一体、この”ふうちゃん”とは何者か。ふうちゃんは、私が十八の頃にバイト先の同僚の友人宅から貰い受けた、白雉の雄猫のことである。並外れて大きな体躯。目鼻口、何れもが並外れて大きな顔の造作。その巨大な頭蓋から「爆弾おにぎり」との渾名も付いた程だが、見目に反して性格は穏やかで喧嘩を好まず、面倒見も宜しく、それ故に近所の猫たちからの猫望も厚かったよで、実に心根の優しい、誰からも好かれる稀な猫であった。当時は室内だけで猫を飼う家は未だ珍しかったし、我が家でも猫らは自由に外を出歩いて居たのだけれども、ふうはそうした猫の常として、所謂”別宅”と云うのを何軒か持って居り、中でもどうやらこのOさん宅が、いちばんの気に入りであったらしいことは、私も知って居た。未だふうが若くて元気な頃だったか。一度、母がOさんから「ふうちゃんを是非とも譲って頂けないか」と懇願されたことが在ったのだ。身内がどう贔屓目に見ても器量良しと云えぬ、ダミ声の、ありふれた雑種の大猫である。突飛な申し出に驚くのと同時に、何やら嬉しくも想いつつ、しかしながら勿論、是を丁重にお断りしたのだが、Oさんはかえってこちらが申し訳無いくらいにひどく恐縮し、後日お詫びにと、菓子折りに加え、ふうの好きなおやつを持って来たと云うのだから、余程に可愛がられて、大層良い思いをして居たに違いない。
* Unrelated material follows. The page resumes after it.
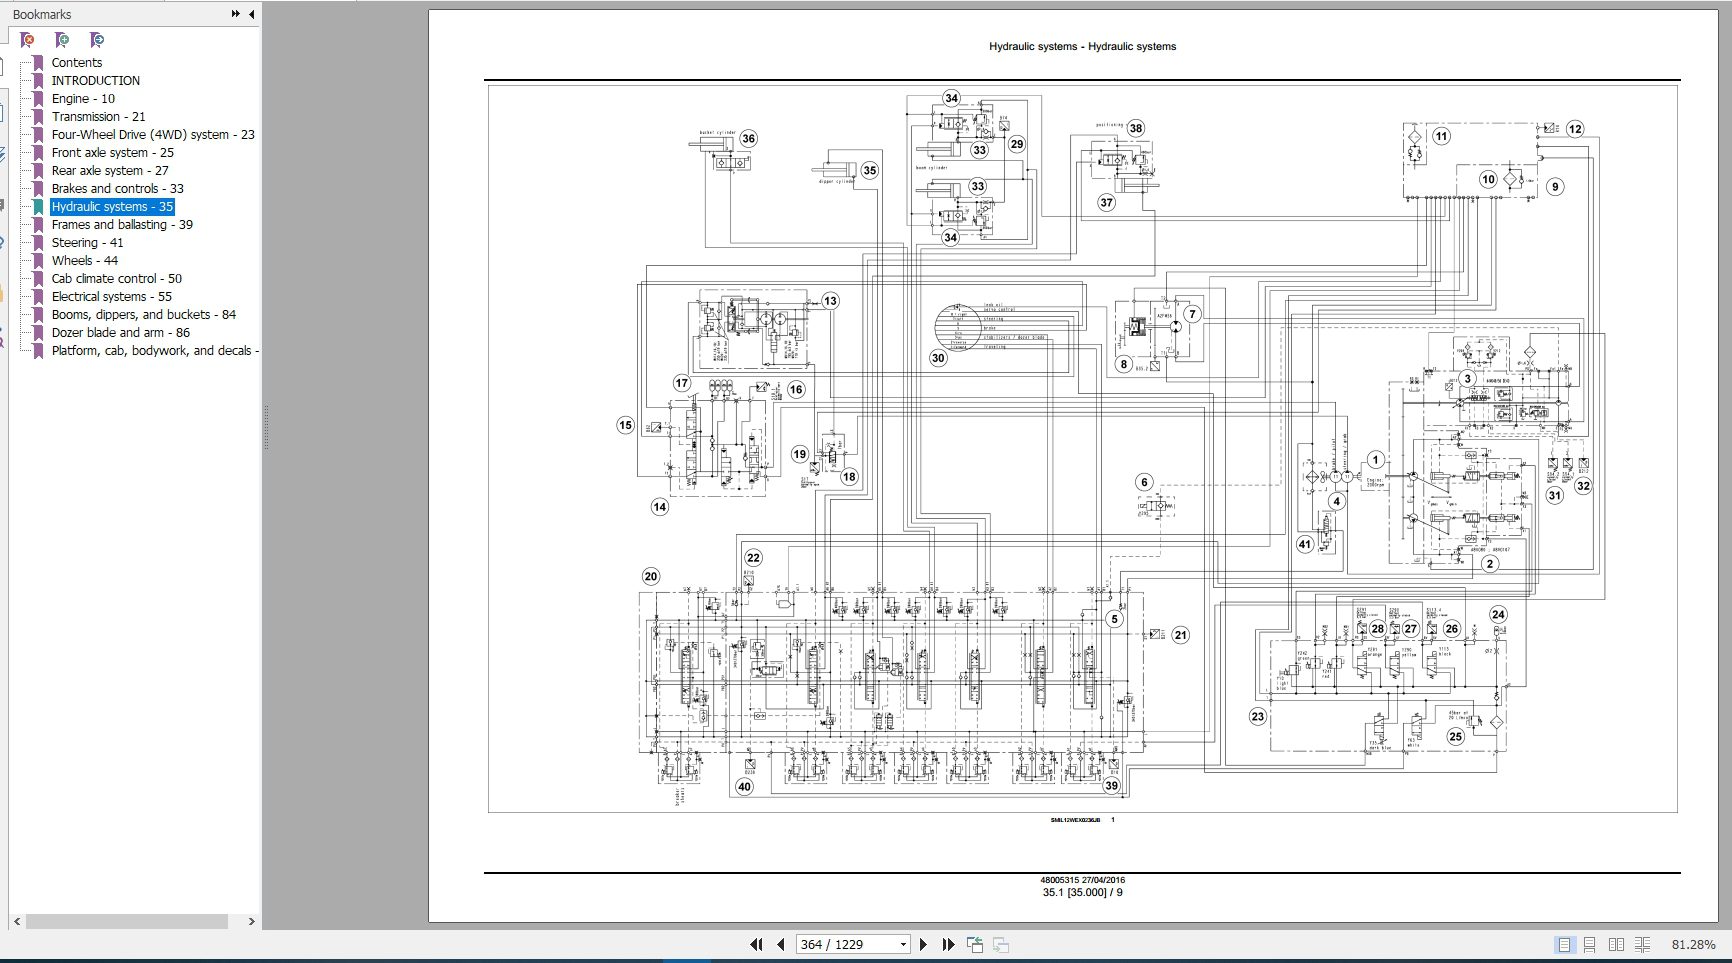This screenshot has width=1732, height=963.
Task: Go to Brakes and controls - 33
Action: [117, 188]
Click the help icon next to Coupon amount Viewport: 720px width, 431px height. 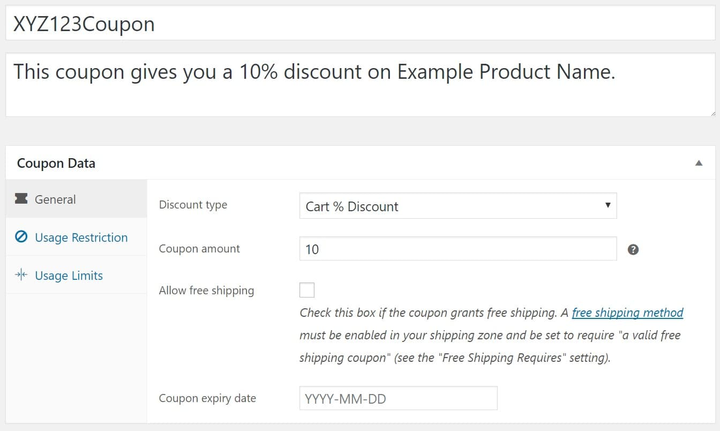[x=633, y=249]
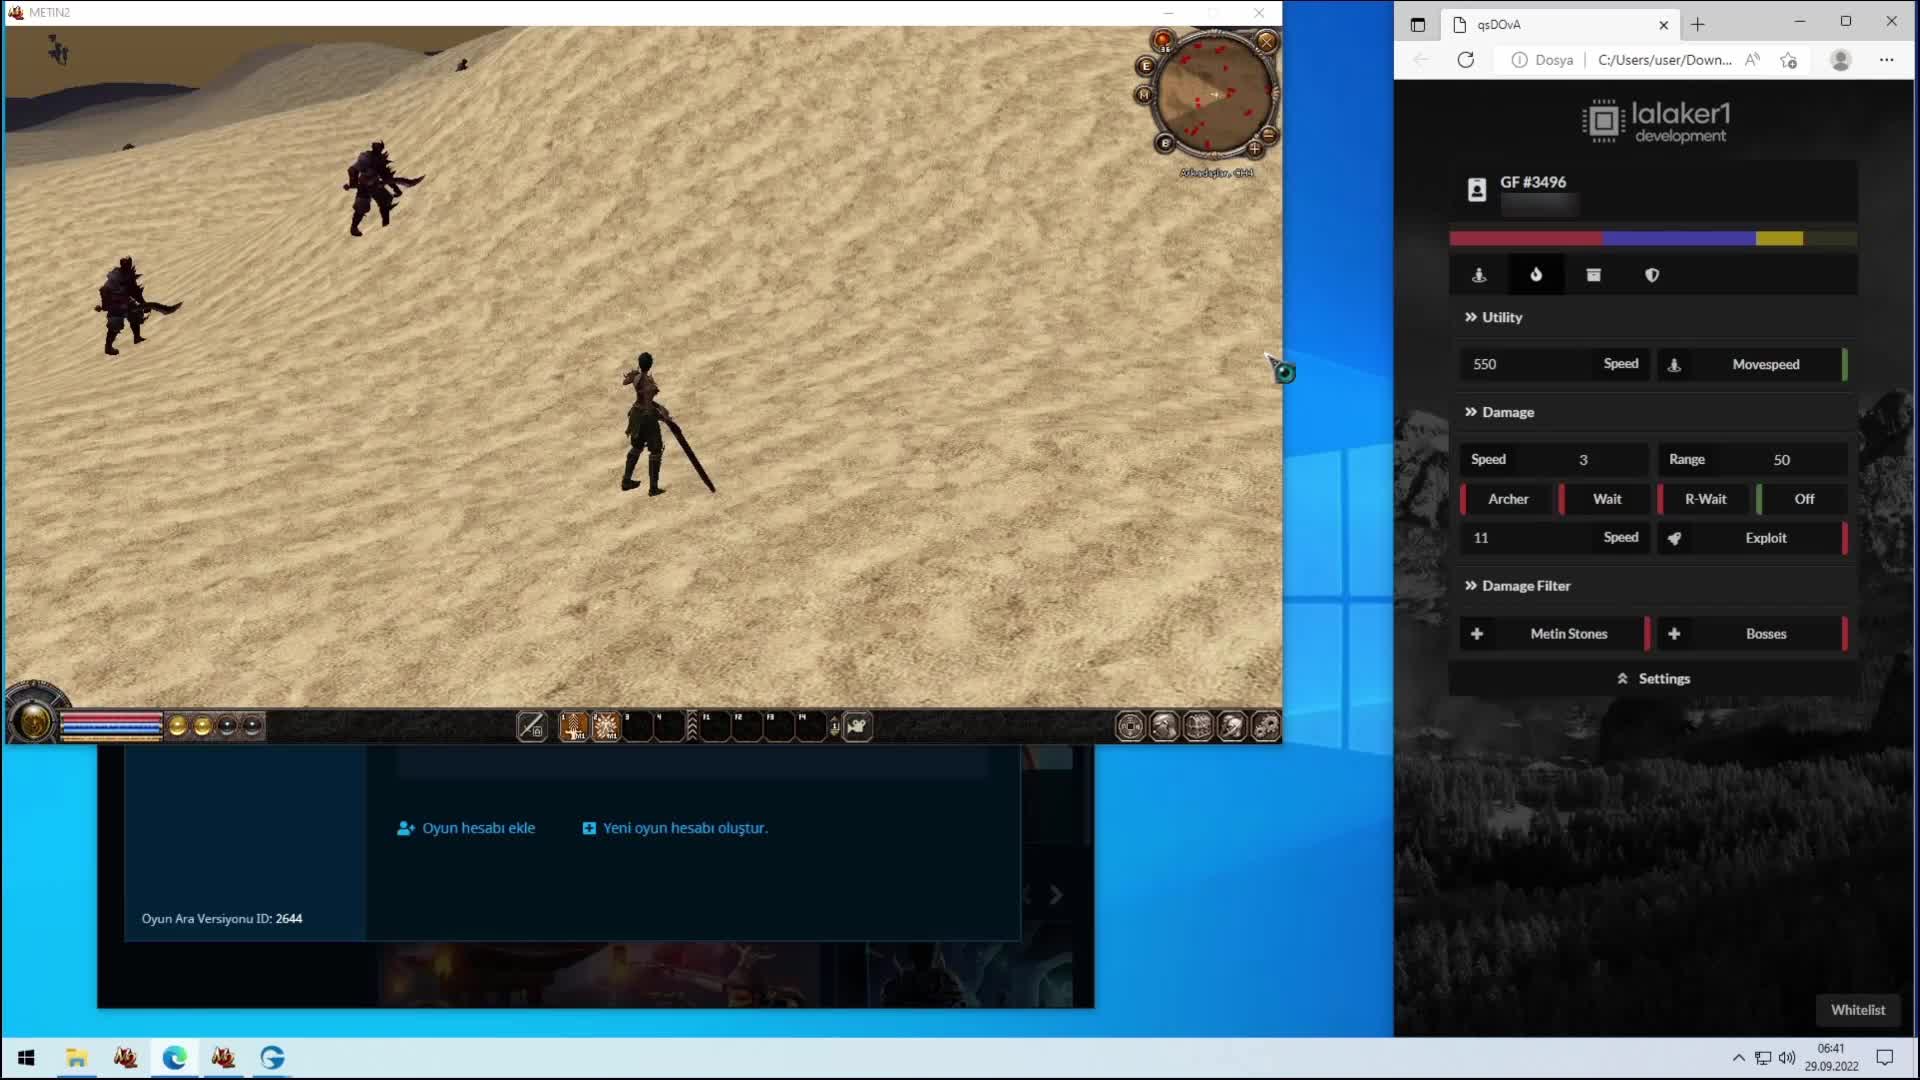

又、ふうは分別を持った極めて慎重な猫で、我が家の在る四丁目からOさんの二丁目まで行くには、人の足で五分弱程だが、車の往来の盛んな道路を渡らねば行かれず、いつも道路を渡る際には、しっかりと車の来ぬのを確認して渡った。行動範囲も案外広かったよである。私が駅の方から歩いて帰って町内まで来ると、車通りを挟んだずっと向こうから、しばしば、ふうの鳴きながらこちらへ歩いて来るのが見えることがあった。「姉様がそっちに行くまで、其処で待ってな!」 大きな声でそう云うと、きちんと電気屋の角で止まって待ち、私が渡り終えたところで一緒に並んで家路に就いたのを、今尚懐かしく想い出す。
ふうは我が家で十四年を暮らし、癌を患って数ヵ月後にこの世を去った。最期は居間の気に入りの定位置に敷いてやった気に入りの座布団の上で、家の者たちの見守る中、穏やかに逝ったと母から聞いた。今は作業場に植わる桜の木の下で、静かに眠って居る。


先の父の話には、実に素敵なオチが付く。動物にはさっぱり縁の無かったOさん夫妻だが、ふうとの出逢いがきっかけで猫が好きになり、昨年。初めて猫を飼うこととなったのだと云う。或る日、Oさんが近くの駐車場を通りかかった際に、ブロック塀の片隅でうずくまる野良猫を見付け、具合が悪そうだったので放っておけずに連れ帰った。翌日になって、お医者へ連れてゆくと、何とか云う病気だと云うので、急遽手術となり、随分と心配したけれど、今ではすっかり元気となって、Oさん宅で可愛がられて居るのらしい。その猫は名を”ふうちゃん”と云う。